━━━ Reading passage

It’s always nice to see my regular post published on a Saturday at 10am but almost as soon as it goes out into the world of the internet the first thing I think about is what shall I do next?

Well, the next step is to try and plug the post everywhere I can think of so this post goes out on Facebook, on X, on Instagram, on Threads and on Tumblr. I also add it on any relevant Facebook pages so for instance if it’s a sci-fi post I might link it to a sci-fi Facebook page or a sci-fi page on Reddit or any other relevant page. I also publish some of my posts over on Medium and again, link them back here to WordPress. Sometimes I even make a video version and share it over on my YouTube page.

Very few of these posts will work as a video but a couple that come to mind were a post about a letter to my younger self which translated well to a video except that the narration wasn’t really much good. (Must make a note; try remaking the video with a better narration). Another was a post about how to write poetry. The video version involved me just talking to the camera about the ways I write poetry.  To be honest I think the video version was better although looking at it again recently I do seem to rabbit on a bit.

On social media I’m always trying to bring in more readers to my blog page and so I try to add something other than just a link to my latest post. Lately I’ve been making these short 5 second videos that can be made pretty easily on Grok or most other AI image making sites. I usually use these on X or on Instagram but recently I thought I’d upload a few to YouTube. YouTube seem to be trying to get on the bandwagon created by Instagram and TikTok of very short videos that viewers can just scroll quickly through. On YouTube they are called ‘shorts’ and I’ve found that my shorts have actually been really successful, bringing in lots of viewers who will hopefully watch these quick videos and then click on my website to actually settle down and read more.

One of my shorts, a very short AI generated video shows a young woman roaring off on a motorbike with the words ‘NEW BLOG POST OUT NOW’ inscribed on the back of her leather jacket. Currently that video has 4.7 thousand viewers and my YouTube followers have begun to increase. I still need another 60 followers in order to actually make revenue from my videos but happily things seem to be moving in the right direction. A small group of my main videos have great viewing figures but until I hit the magic number of 500 followers, I make no money at all from YouTube.

It’s only fair to say that after publishing that last video on YouTube a little box appeared which said promote this video for only £10!  Ten pounds I thought? What’s ten pounds today? Two or three pints of lager in Wetherspoons? A CD album? Okay I thought, ten pounds, even a tightwad like me can live with that. Of course, that’s where the 4.7 thousand viewers came from, an advertisement. Even so, many of those watchers must have clicked onto my landing page and maybe even read a few posts. Did they go one step further and buy a copy of Timeline or Floating in Space? Well, maybe they did and maybe they didn’t. I’ll find out when a few royalties hit my bank account but until then I won’t be holding my breath. Nice to see that recently though my readership has been steadily expanding.

What I find really interesting is when a post from years ago suddenly gets a little attention. Why did that reader go for that particular post? Did he or she stumble upon it? Were they using a search engine and what were they searching for? Happily Google or Yahoo has directed them my way which is always nice to see.

━━━━━━

Objective 1: According to the blog post, how many YouTube followers does the writer need before earning any money from videos?

━━━ Data for the task

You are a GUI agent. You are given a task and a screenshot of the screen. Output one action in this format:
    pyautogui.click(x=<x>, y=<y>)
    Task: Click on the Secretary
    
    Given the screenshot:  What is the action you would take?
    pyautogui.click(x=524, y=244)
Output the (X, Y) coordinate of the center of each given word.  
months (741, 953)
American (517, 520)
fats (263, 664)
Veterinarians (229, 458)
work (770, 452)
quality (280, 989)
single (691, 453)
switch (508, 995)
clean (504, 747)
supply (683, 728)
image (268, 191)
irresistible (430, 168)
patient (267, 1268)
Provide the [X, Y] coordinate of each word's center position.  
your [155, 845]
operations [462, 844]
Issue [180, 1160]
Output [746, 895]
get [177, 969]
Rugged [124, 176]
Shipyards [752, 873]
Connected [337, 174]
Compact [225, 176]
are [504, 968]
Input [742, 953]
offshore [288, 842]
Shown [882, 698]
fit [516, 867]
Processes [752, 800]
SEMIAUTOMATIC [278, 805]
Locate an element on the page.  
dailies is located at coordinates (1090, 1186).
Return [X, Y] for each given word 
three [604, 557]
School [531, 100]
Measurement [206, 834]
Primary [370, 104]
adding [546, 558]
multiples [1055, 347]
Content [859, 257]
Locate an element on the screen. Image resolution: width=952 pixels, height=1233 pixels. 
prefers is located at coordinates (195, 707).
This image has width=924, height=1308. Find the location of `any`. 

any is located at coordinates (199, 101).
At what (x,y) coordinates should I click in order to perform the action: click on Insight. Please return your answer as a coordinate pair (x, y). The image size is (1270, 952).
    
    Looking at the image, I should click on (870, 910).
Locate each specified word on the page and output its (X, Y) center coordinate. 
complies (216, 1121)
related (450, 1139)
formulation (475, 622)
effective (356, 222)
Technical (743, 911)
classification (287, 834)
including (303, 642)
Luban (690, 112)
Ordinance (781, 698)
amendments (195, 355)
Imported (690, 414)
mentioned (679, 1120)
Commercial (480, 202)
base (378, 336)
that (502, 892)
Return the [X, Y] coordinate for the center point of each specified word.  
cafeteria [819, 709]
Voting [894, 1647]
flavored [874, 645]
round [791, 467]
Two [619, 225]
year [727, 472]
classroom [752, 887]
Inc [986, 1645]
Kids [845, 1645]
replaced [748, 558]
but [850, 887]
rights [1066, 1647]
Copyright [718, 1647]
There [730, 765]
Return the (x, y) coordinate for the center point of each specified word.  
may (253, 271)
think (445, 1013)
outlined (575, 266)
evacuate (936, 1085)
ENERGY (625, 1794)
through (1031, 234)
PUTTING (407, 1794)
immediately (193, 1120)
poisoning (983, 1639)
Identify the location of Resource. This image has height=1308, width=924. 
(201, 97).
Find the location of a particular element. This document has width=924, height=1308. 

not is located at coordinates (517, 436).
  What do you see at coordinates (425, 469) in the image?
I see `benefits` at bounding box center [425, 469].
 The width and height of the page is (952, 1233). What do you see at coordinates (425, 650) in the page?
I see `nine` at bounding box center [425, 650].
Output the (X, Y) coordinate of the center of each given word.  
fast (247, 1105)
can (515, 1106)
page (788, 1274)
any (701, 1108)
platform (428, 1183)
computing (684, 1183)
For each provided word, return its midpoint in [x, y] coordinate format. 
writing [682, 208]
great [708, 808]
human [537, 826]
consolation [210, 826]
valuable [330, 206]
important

━━━━━━

Objective 2: In the rows, copy out every line from the one containing "Compact [225, 176]" through the one containing "any is located at coordinates (199, 101).", both included.

Task solution 1: 500 followers.

Task solution 2:
Compact [225, 176]
are [504, 968]
Input [742, 953]
offshore [288, 842]
Shown [882, 698]
fit [516, 867]
Processes [752, 800]
SEMIAUTOMATIC [278, 805]
Locate an element on the page.  
dailies is located at coordinates (1090, 1186).
Return [X, Y] for each given word 
three [604, 557]
School [531, 100]
Measurement [206, 834]
Primary [370, 104]
adding [546, 558]
multiples [1055, 347]
Content [859, 257]
Locate an element on the screen. Image resolution: width=952 pixels, height=1233 pixels. 
prefers is located at coordinates (195, 707).
This image has width=924, height=1308. Find the location of `any`. 

any is located at coordinates (199, 101).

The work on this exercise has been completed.